A. In a word, yes. But remember, the federal estate tax now only kicks in if your estate is valued at more than $5.49 Million at death (2017). At this high threshold, 99% of Americans will never need to worry about the estate tax and so, as for them, the estate tax has already been “repealed”. Yet trusts continue to be used as a common estate planning device and their utility has not diminished. Here are some of the nontax benefits of creating a trust:
- Avoiding Probate: One of the great benefits of using a revocable trust, in preference to a will, is that a trust is designed to avoid probate. In California, probate is a court proceeding whereby a judge oversees the settling of your estate. The process tends to be time-consuming, expensive and public. By contrast, the postmortem settling of a trust is usually more expeditious, less expensive and private.
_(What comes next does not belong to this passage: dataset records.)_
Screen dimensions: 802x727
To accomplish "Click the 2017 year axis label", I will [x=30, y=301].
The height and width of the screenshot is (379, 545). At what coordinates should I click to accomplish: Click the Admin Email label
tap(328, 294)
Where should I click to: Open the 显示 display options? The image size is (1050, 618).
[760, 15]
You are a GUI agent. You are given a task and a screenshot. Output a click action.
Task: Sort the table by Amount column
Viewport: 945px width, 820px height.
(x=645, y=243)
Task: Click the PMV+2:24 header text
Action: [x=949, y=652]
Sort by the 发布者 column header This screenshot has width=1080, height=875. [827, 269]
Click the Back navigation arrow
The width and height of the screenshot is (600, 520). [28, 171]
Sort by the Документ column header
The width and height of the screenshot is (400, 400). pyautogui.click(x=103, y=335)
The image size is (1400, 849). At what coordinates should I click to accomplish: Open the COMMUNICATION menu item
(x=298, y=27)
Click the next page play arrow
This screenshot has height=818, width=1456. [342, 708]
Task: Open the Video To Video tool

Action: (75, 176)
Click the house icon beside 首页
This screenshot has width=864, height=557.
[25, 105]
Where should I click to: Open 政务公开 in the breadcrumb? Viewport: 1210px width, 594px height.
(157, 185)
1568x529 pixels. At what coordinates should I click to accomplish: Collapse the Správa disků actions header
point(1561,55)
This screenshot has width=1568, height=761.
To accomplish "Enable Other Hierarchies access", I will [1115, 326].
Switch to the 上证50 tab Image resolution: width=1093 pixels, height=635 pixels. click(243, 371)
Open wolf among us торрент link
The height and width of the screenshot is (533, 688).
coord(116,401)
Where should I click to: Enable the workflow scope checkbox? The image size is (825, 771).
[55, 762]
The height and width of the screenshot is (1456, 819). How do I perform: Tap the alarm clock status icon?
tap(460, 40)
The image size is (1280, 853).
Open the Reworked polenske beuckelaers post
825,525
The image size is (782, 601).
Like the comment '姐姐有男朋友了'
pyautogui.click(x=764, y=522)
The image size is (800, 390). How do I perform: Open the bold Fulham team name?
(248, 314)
- Management upon Disability: If you were to become disabled, and unable to manage your assets, your designated successor trustee could step forward and manage them for you, and thereby avoid the need for a court created conservatorship, which is a more involved, expensive and public proceeding. By contrast, a simple will would only kick in upon death, and therefore would not provide you any benefits for asset management during life. Note: a comprehensive Durable Power Of Attorney (“DPOA”) would be another alternative to management of your financial assets in the event of disability; but the DPOA expires on death, making a trust the better option for uninterrupted asset management.
- Protection from Creditors: Certain types of trusts can protect your beneficiaries from creditors. By way of example, if you had a child who was a spendthrift, you could appoint a trustee to manage that child’s share of your estate in a “Discretionary Support Trust”, which could remain in existence well after your demise. The trustee might be authorized to retain that child’s share in trust and pay out only as much as necessary for his needs. Under that arrangement, your child’s unpaid creditors would not be able to seize any part of his share which remained in trust.
- Provide for a Child with Special Needs: If you have a child, or grandchild, with a disability who relies upon public benefits, such as Medi-Cal or SSI, you could leave his share in a “Special Needs Trust” (“SNT”). A SNT is a special trust designed to hold assets for the benefit of a person on public benefits in a manner that does not undermine his ongoing eligibility for those benefits. The trustee would then use the SNT funds to supplement your child’s public benefits and thereby enhance his quality-of-life.
- Avoid Medi-Cal Recovery: Because of recent changes in the law, the estates of persons dying after January 1, 2017, who have received Medi-Cal benefits during life, will no longer be subject to recovery (or “payback”), if their estates do not go through probate. Since a trust is typically designed to avoid probate, holding assets inside a trust can thus avoid Medi-Cal recovery and potentially save their estates many thousands of dollars.
A trust can be as useful today as in years past, and you should still give serious consideration to using this device as part of your estate plan.